→ What to work on
Write out everything in the records from the line containing "Click the RGB 80 80 80 color field" down to the line containing "Looking at the" as a Markdown table with the columns Row and Line, skipping blank lines and leaving out the pictures.

→ Extracted records

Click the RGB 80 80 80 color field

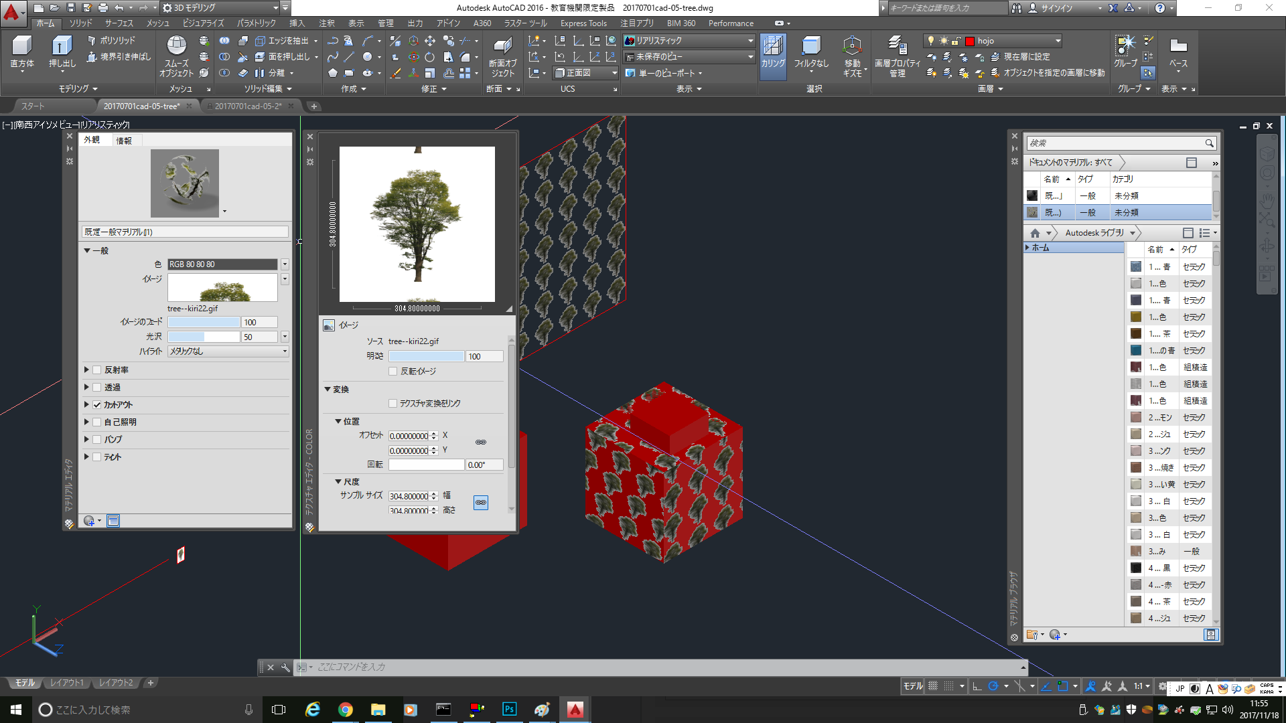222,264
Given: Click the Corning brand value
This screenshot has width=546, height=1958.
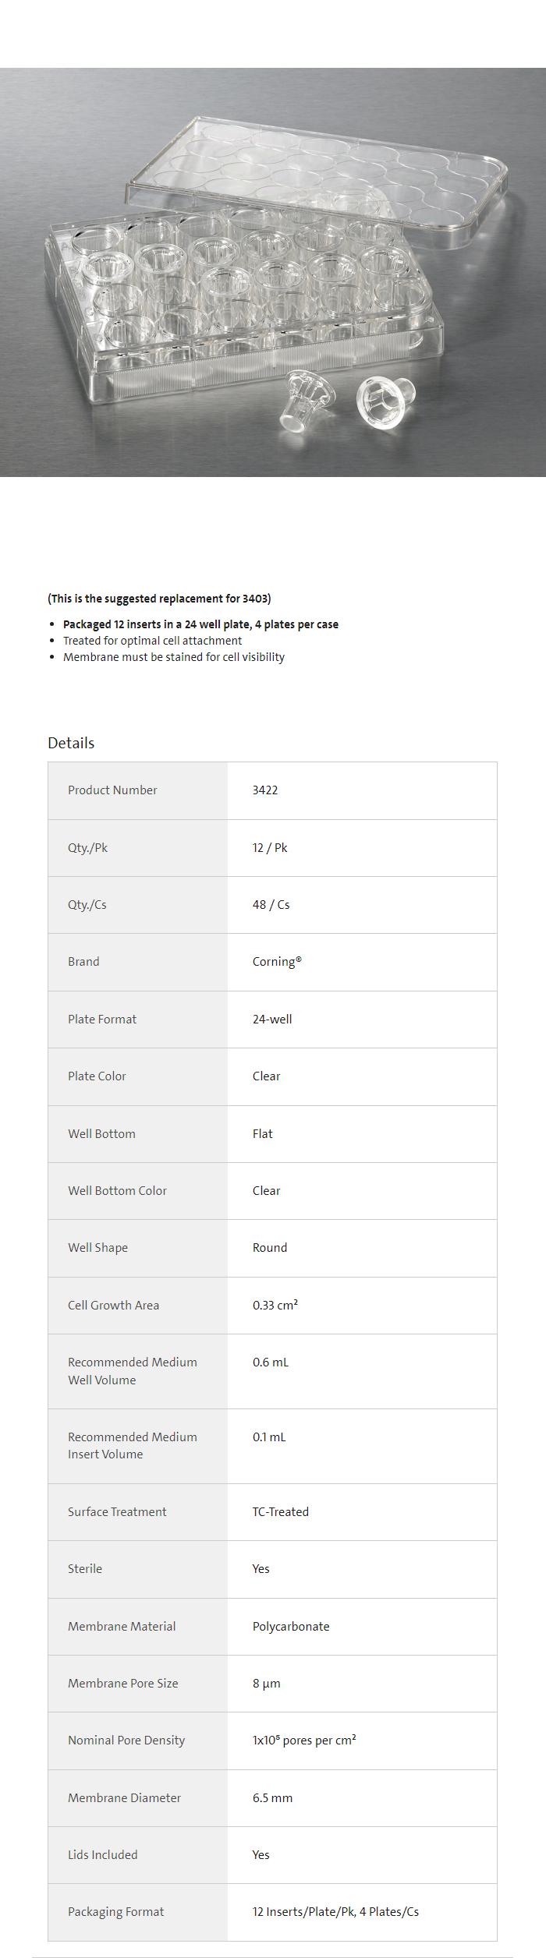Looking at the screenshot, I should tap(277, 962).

...

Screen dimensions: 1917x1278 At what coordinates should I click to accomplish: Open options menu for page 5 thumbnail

→ Final result
| Row | Line |
|---|---|
| 1 | Click the RGB 80 80 80 color field |
| 2 | 222,264 |
| 3 | Given: Click the Corning brand value |
| 4 | This screenshot has width=546, height=1958. |
| 5 | Looking at the screenshot, I should tap(277, 962). |